Peeple, the “Yelp for People,” Disappears From Social Media—but Its Founders Promise It’s Still Coming

That was quick.

Screenshot via Twitter/Business Insider

This post originally appeared on Business Insider.

Peeple, which enables humans to rate one another as users would rate businesses on Yelp, has gone offline. The company’s Twitter, Facebook, and even website are no longer accessible. The co-founders have remained silent as to why this change happened.

When attempting to access, we received a “not found” page, though some users are being sent to another landing page with the following message: “Join the positive revolution #oct12,” according to the BBC.

Oct. 12 is presumably the date when the founders of Peeple, Julia Cordray and Nicole McCullough, “will be taping for an exclusive talk show and expose our concept to the world,” the duo provided in an email to the BBC.

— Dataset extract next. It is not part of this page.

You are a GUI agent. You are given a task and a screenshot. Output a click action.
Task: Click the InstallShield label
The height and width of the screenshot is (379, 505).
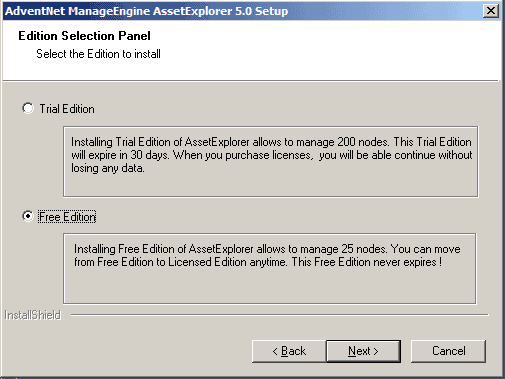pyautogui.click(x=33, y=315)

In the email, Cordray also confirmed that the human rating app is still set to launch in November of this year on iOS and Android.

After the app-based company made its initial announcement inviting potential users to join the beta test, many people responded with scathing backlash and tweets that shunned the app.

Opposers also set a petition in motion to ban the launch of the app. 

“It’s the kind of bullshit mash-up that Silicon Valley loves,” comedian John Oliver said on Last Week Tonight. He later added, “The Internet essentially exists so people can say vicious things about each other, and we don’t need another app to facilitate that.”

Others speculated that the app plans might be a hoax. On, people noted that the announcement of Peeple was abrupt, and that there was no previous mention of it on tech blogs or sites and that there were no specific details provided about the app.

Onlookers may have already gotten a teaser of what that video will discuss, after Cordray posted a response to critics of the app on LinkedIn last weekend.

In her post, the co-founder tries to position Peeple as a “positivity app,” writing that the death threats and insults she received after her interview with the Washington Post are good examples of why she did not want to promote negative feedback on her app:

I have surrounded myself with positive people for 34 years and I don’t plan on changing it now.

That’s why Peeple is focused on the positive and ONLY THE POSITIVE as a 100% OPT-IN system. You will NOT be on our platform without your explicit permission. There is no 48 hour waiting period to remove negative comments. There is no way to even make negative comments. Simply stated, if you don’t explicitly say “approve recommendation”, it will not be visible on our platform.

I want the world to be positive and this is how I’m going to inspire it by creating the world’s largest positivity app.

We have reached out to Peeple for more details and will update when we hear back.